Daylight Saving Time (DST) begins this Sunday, March 13, which means you can look forward to a particularly rough morning on Monday.
The average American loses 40 minutes of shuteye each year on the night after DST begins, according to sleep researchers at the University of Michigan (most Americans don’t lose any sleep on the actual “spring forward” night because they can sleep in on Sunday morning). While you may think you make up for that lost time when we “fall back” later in the year, researchers found that survey participants didn’t sleep significantly more when they gained an hour in October…which brings the typical American to that cumulative loss of 40 minutes of sleep per year. The researchers’ report, published in 2009, used data from the Bureau of Labor Statistics’ American Time Use Survey to analyze the sleeping patterns of 14,310 working Americans.

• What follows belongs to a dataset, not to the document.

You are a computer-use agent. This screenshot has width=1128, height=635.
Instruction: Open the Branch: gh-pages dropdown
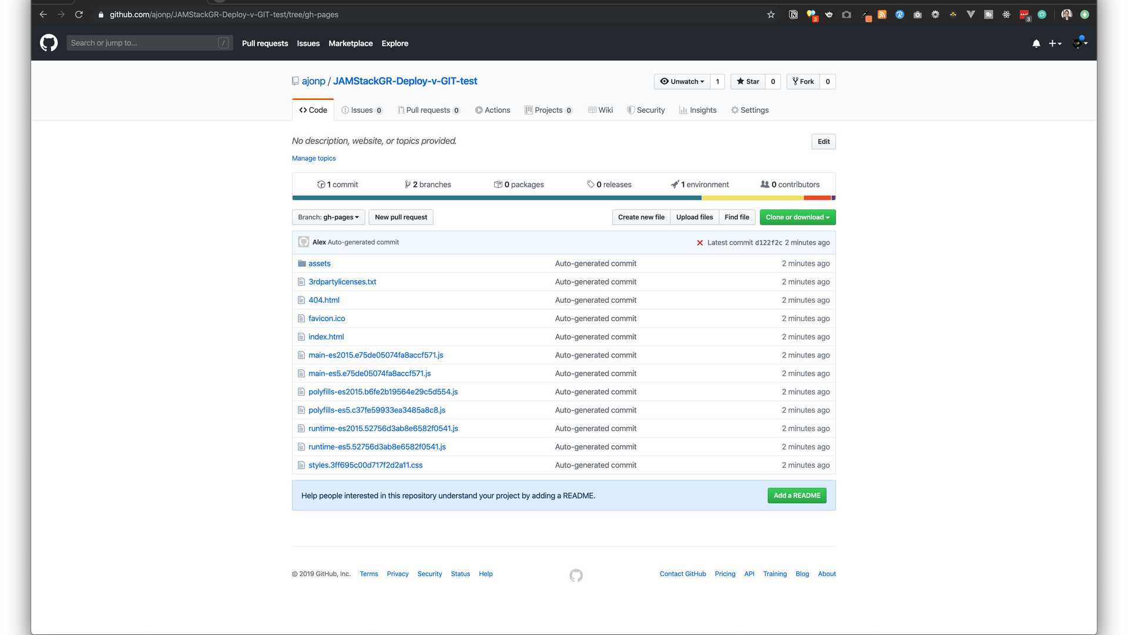click(x=328, y=218)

See how those lost minutes have added up over the course of your lifetime:
The above calculation takes the number of years you’ve lived since 1966 (when DST was first instituted) and multiplies it by 40 minutes to find total sleep lost. The Bureau of Labor Statistics takes a nationally representative sample of people over age 15 for the the American Time Use Survey, but the report authors considered it reasonable to assume a similar amount of lost sleep for those younger than 15, starting at birth. Our calculator doesn’t take into account those who have lived in states that don’t practice DST (entire states had the ability to opt out when DST was established): Arizona, Hawaii, American Samoa, Puerto Rico and the Virgin Islands.